Service de Magharebia
Par: Nadia Ait Zai

C’est une question d’actualité sur laquelle les femmes du Maghreb travaillent et particulièrement l’Algérie.
Depuis 2002 il s’est engagé une réflexion pour voir et déterminer ce qui empêchait les femmes d’accéder aux postes politiques et aux postes de décision. Sachant qu’en ce qui concerne les algériennes, ces dernières ayant participé à la guerre de libération de l’Algérie et au combat contre le terrorisme, leur nombre au parlement ne dépassait pas les 6%.
Quelles sont les raisons qui les empêchent d’accéder ?
Pour l’expérience algérienne, après avoir éliminé le recours aux mentalités, la religion, le fait culturel, le code de la famille qui auraient été utilisés comme obstacles à la participation des femmes, il est apparu que la représentativité des femmes passait par la responsabilité des partis qui en étaient le vecteur mais qui ne faisaient rien pour encourager la participation des femmes.
Misogynie, c’est ce que certains d’entre eux ont avancé lors des élections au parlement de 2007 et qui n’a enregistré que l’élection de 30 femmes. Beaucoup de partis, notamment le FLN, le RND et le MSP (parti islamiste) ont vu le nombre de leurs élues femmes diminuer, sinon disparaître et ce au moment ou les femmes, avec la collaboration du CIDDEF, ont engagé un débat sur l’amélioration de la participation des femmes en politique et quels moyens utilisés pour y parvenir.

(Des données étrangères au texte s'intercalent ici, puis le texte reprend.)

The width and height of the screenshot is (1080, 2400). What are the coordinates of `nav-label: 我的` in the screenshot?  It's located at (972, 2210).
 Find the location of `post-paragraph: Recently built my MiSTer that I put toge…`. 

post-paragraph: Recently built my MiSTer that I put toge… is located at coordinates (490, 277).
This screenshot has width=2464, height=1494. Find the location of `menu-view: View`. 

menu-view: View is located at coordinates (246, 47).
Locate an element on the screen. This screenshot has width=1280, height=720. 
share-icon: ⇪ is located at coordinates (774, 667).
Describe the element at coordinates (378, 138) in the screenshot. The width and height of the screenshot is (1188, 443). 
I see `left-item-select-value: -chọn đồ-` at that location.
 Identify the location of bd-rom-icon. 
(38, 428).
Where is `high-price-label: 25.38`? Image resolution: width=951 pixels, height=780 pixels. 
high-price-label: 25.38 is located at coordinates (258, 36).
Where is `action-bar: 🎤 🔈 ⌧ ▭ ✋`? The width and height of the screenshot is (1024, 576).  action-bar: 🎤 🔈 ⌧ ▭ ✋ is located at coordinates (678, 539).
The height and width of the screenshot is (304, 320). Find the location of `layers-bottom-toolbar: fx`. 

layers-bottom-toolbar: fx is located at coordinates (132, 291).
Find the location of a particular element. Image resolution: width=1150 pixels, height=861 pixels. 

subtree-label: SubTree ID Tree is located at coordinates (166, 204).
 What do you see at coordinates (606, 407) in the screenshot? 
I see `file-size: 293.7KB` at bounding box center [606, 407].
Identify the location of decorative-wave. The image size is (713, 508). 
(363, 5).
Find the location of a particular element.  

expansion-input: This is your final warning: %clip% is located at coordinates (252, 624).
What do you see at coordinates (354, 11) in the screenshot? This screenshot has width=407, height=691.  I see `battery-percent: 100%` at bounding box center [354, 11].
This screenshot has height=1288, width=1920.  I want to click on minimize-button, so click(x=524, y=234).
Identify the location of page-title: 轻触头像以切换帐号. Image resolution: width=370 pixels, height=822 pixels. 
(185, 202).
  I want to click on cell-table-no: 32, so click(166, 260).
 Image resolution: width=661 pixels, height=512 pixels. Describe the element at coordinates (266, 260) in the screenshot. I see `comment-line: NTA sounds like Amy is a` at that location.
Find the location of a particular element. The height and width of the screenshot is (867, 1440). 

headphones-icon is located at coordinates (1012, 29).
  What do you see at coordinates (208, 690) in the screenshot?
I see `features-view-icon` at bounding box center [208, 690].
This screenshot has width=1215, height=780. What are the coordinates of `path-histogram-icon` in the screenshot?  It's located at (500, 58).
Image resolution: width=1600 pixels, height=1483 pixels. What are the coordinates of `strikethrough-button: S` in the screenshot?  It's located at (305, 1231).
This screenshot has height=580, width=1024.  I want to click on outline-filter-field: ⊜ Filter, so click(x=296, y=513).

Le groupe de femmes qui a travaillé à partir de l’étude du CIDDEF (représentativité des femmes au Maghreb et du mémorandum adressé au président de la république pour accorder un quota de 30%) a lancé un débat sur les mesures temporaires préconisées par la convention sur l’élimination de toutes les formes de discrimination. Les partis ont réagi en mettant en avant le principe constitutionnel d’égalité, arguant que celui-ci serait en péril si le quota était admis.
Ce sont ces mêmes partis qui ont vu le nombre de leur militantes diminuer, sinon disparaitre. Seul le parti de Louiza Hanoune, le PT, a préconisé l’égalité des chances qu’elle a mis en application et qui a vu le nombre de ses députés femmes augmenter. Elle a démontré par son attitude et mise en œuvre de sa politique que la volonté politique des partis était nécessaire et qu’il fallait la mettre en œuvre.
Les partis sont les vecteurs de la représentativité des femmes en politique. L’expérience algérienne l’a démontré et ce par le comportement des responsables des partis peu favorable à cet engagement. La révision constitutionnelle intervenue en 2009 a vu l’article 31 bis consacrer les droits politiques des femmes et introduire le concept du quota à organiser dans une loi organique. C’est en cours de préparation.
Nous disons à ceux qui nous contestent cet article parce qu’intervenu dans un contexte électoral, nous répondons que pour les militantes que nous sommes, c’est un moyen d’arracher nos droits vu le contexte dans lequel nous vivons. Par ailleurs cet article constitutionnel est nécessaire et sert de base légale à la loi organique pour que cette dernière ne soit pas rejetée par le conseil constitutionnel comme étant contraire au principe constitutionnel d’égalité.
La volonté politique n’est pas suffisante à elle seule bien qu’étant importante, il faut qu’elle soit accompagnée ou contenue dans une loi.